I was considering looking into installing Void with ZFS on root if I ever need to reinstall the OS on my computer. So far the advantages I have read about have been mostly about snapshotting and restoration but I am admittedly more interested because it’s a shiny new file system.

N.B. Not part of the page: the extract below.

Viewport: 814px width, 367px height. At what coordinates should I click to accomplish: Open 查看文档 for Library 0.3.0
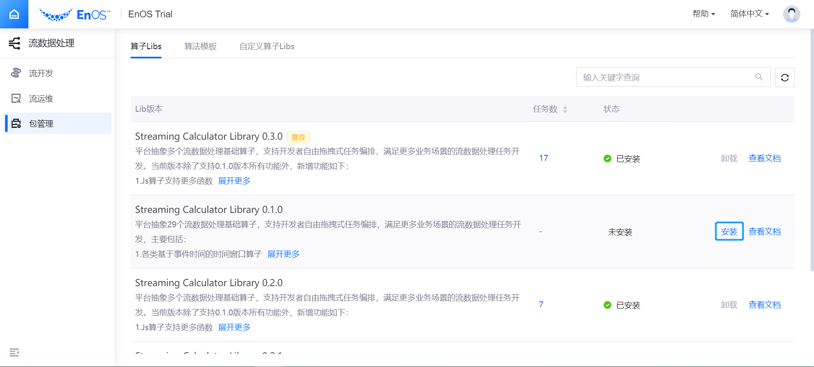click(764, 158)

I am using a laptop with 250GB SSD. Would I benefit from using ZFS? Or is it overhyped? Any input is appreciated.

  • @jetlego
    link
    24 years ago

    Here’s some extremely unscientific data I collected:

    CPU: Ryzen 2600x with PBO limits maxed
    zstd:1 - 38% compression ratio, ~1000MB/s write speed, all cores maxed out
    zstd:3 - 35% compression ratio, ~800MB/s write speed, all cores maxed out
    zstd:9 - 33% compression ratio, ~217MB/s write speed, all cores between 50% - 100% while running
    
    CPU: Ryzen 2600x cTDP set to 35 watts and only 2 cores & 4 threads enabled to simulate a weak processor
    zstd:1 - 400MB/s
    zstd:3 - 300MB/s
    zstd:9 - 82MB/s
    
    Same compression ratios and CPU usage
    

    Notes:

    • A NVME SSD with a sequential write speed of >1000MB/s was used.
    • The command used for testing was “pv enwik9 enwik9 enwik9 enwik9 enwik9 enwik9> enwik9.6” where enwik9 is the file from http://prize.hutter1.net/
    • The BTRFS filesystem was on a LUKS encrypted device so there was some AES overhead, but the 2600x supports hardware accelerated AES instructions so it shouldn’t play that large of a role
    • vm.dirty.ratio set to 1
    • Cores enabled were 1 on each CCX
    • Decompression was too fast and was bottlenecked by the SSD
    • @ksynwaOP
      link
      24 years ago

      This is some great work. Thank you very much.